**Extract**
**********
It is still tedious, however, to type all these underscores. When a function takes an argument that can generally be inferred from context, Lean allows us to specify that this argument should, by default, be left implicit. This is done by putting the arguments in curly braces, as follows:

def compose {α β γ : Type} (g : β → γ) (f : α → β) (x : α) : γ :=
  g (f x)
def double (x : Nat) := 2*x
def triple (x : Nat) := 3*x
#check compose double triple 10 -- Nat
#eval  compose double triple 10 -- 60
def appendWorld (s : String) := s ++ "world"
#check String.length -- String → Nat
#check compose String.length appendWorld "hello" -- Nat
#eval  compose String.length appendWorld "hello" -- 10

All that has changed are the braces around α β γ: Type. It makes these three arguments implicit. Notationally, this hides the specification of the type, making it look as though compose simply takes 3 arguments.

Variables can also be specified as implicit when they are declared with the variables command:

universe u

section
  variable {α : Type u}
  variable (x : α)
  def ident := x
end

variable (α β : Type u)
variable (a : α) (b : β)

#check ident
#check ident a
#check ident b

This definition of ident here has the same effect as the one above.

Lean has very complex mechanisms for instantiating implicit arguments, and we will see that they can be used to infer function types, predicates, and even proofs. The process of instantiating these "holes," or "placeholders," in a term is part of a bigger process called elaboration. The presence of implicit arguments means that at times there may be insufficient information to fix the meaning of an expression precisely. An expression like ident is said to be polymorphic, because it can take on different meanings in different contexts.

One can always specify the type T of an expression e by writing (e : T). This instructs Lean's elaborator to use the value T as the type of e when trying to elaborate it. In the following example, this mechanism is used to specify the desired types of the expressions ident.
**********
**Data provided**
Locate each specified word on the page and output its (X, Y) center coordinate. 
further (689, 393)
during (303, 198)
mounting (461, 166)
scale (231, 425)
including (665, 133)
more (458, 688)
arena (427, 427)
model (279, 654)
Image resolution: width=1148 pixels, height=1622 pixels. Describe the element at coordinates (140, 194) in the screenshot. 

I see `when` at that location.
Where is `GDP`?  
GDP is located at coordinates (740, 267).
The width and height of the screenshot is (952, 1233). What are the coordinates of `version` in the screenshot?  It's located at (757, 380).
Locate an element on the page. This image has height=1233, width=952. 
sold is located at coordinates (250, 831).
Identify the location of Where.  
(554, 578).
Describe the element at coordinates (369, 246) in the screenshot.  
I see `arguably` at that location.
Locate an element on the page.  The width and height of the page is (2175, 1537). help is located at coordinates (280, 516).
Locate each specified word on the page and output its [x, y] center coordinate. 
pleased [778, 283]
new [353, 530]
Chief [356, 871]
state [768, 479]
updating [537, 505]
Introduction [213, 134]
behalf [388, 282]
**********
**Questions**
[1] According to the text on Lean implicit arguments, what larger process includes instantiating the "holes" or "placeholders" in a term?
[2] Carry the text on Lean implicit arguments forward from its final sentence.

**Your written answers**
[1] Elaboration.

[2]
def ident {α : Type u} (a : α) : α := a

#check (ident : Nat → Nat) -- Nat → Nat

Numerals are overloaded in Lean, but when the type of a numeral cannot be inferred, Lean assumes, by default, that it is a natural number. So the expressions in the first two #check commands below are elaborated in the same way, whereas the third #check command interprets 2 as an integer.

#check 2         -- Nat
#check (2 : Nat) -- Nat
#check (2 : Int) -- Int

Sometimes, however, we may find ourselves in a situation where we have declared an argument to a function to be implicit, but now want to provide the argument explicitly. If foo is such a function, the notation @foo denotes the same function with all the arguments made explicit.

def ident {α : Type u} (a : α) : α := a
variable (α β : Type)

#check @ident           -- {α : Type u} → α → α
#check @ident α         -- α → α
#check @ident β         -- β → β
#check @ident Nat       -- Nat → Nat
#check @ident Bool true -- Bool

Notice that now the first #check command gives the type of the identifier, ident, without inserting any placeholders. Moreover, the output indicates that the first argument is implicit.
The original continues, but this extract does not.